> _Assignment_
Write each entry out again verbatim, pictures excluded.

*** Data to process ***

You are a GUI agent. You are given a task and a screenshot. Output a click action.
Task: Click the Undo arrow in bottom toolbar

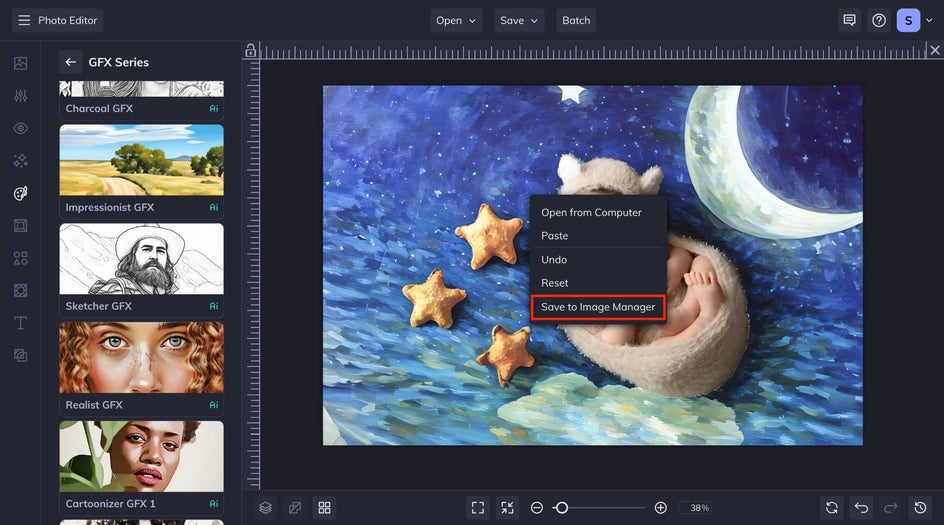(861, 508)
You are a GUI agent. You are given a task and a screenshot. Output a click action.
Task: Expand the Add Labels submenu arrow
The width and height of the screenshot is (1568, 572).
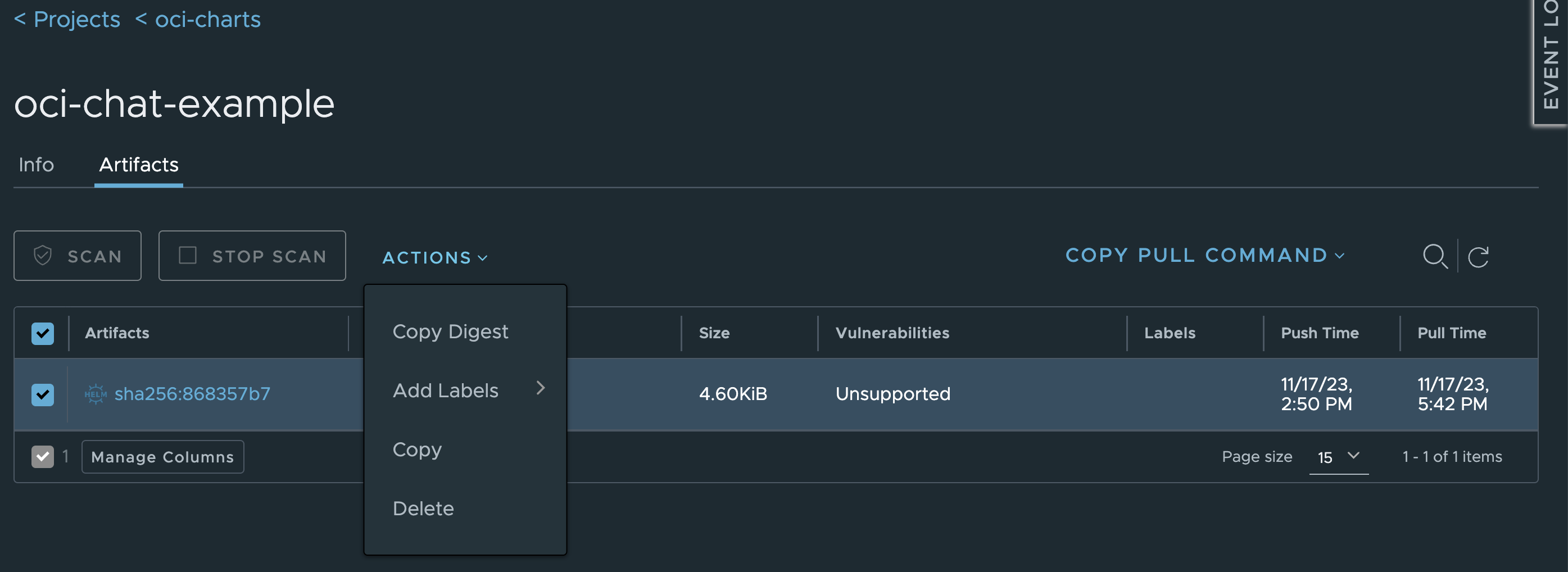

*** End of Data to process ***

> _Solution to the problem_
You are a GUI agent. You are given a task and a screenshot. Output a click action.
Task: Click the Undo arrow in bottom toolbar

(861, 508)
You are a GUI agent. You are given a task and a screenshot. Output a click action.
Task: Expand the Add Labels submenu arrow
The width and height of the screenshot is (1568, 572).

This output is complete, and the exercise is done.